-------- CUPLIKAN DATA

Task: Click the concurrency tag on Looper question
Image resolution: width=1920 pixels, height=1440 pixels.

----------------
-------- CUPLIKAN DATA

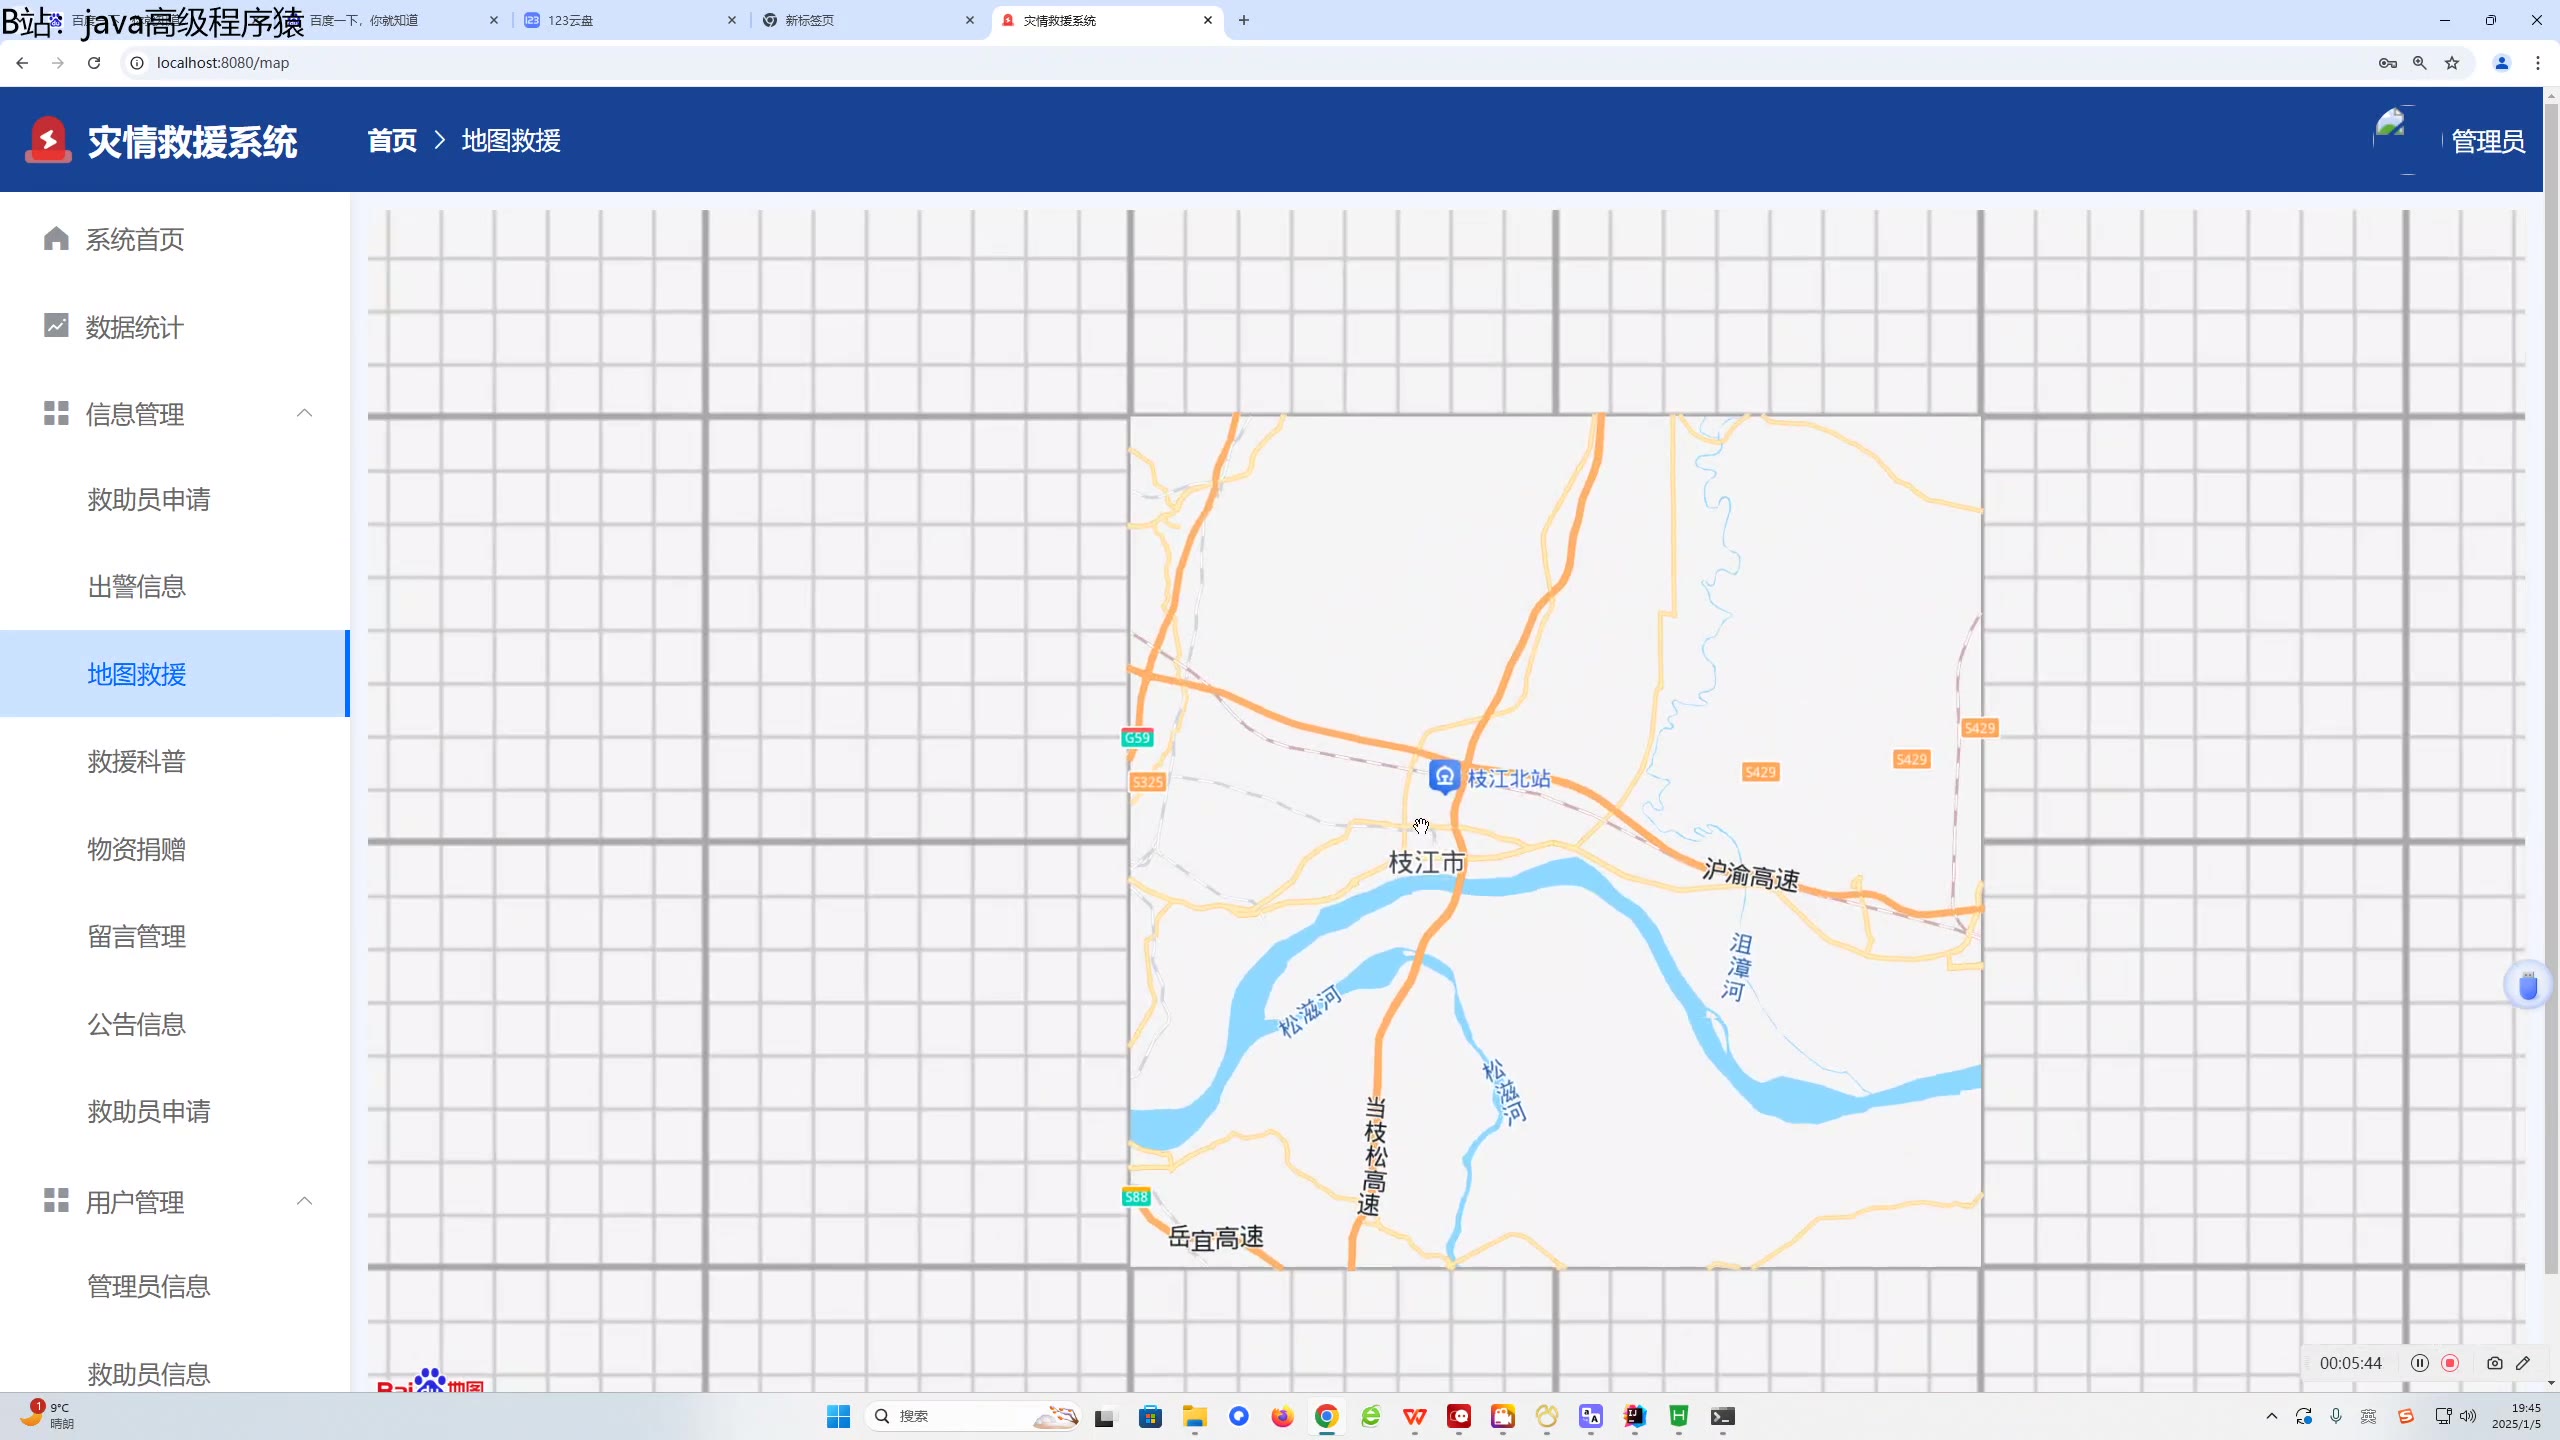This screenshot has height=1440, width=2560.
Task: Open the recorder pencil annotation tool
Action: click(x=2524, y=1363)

----------------

▶ **TUJUAN**:
Ulangi baris-baris mulai dari baris yang memuat "Task: Click the" hingga baris yang memuat "Image resolution: width=1920", termasuk kedua baris tersebut.

▶ **KELUARAN YANG DIHARAPKAN**:
Task: Click the concurrency tag on Looper question
Image resolution: width=1920 pixels, height=1440 pixels.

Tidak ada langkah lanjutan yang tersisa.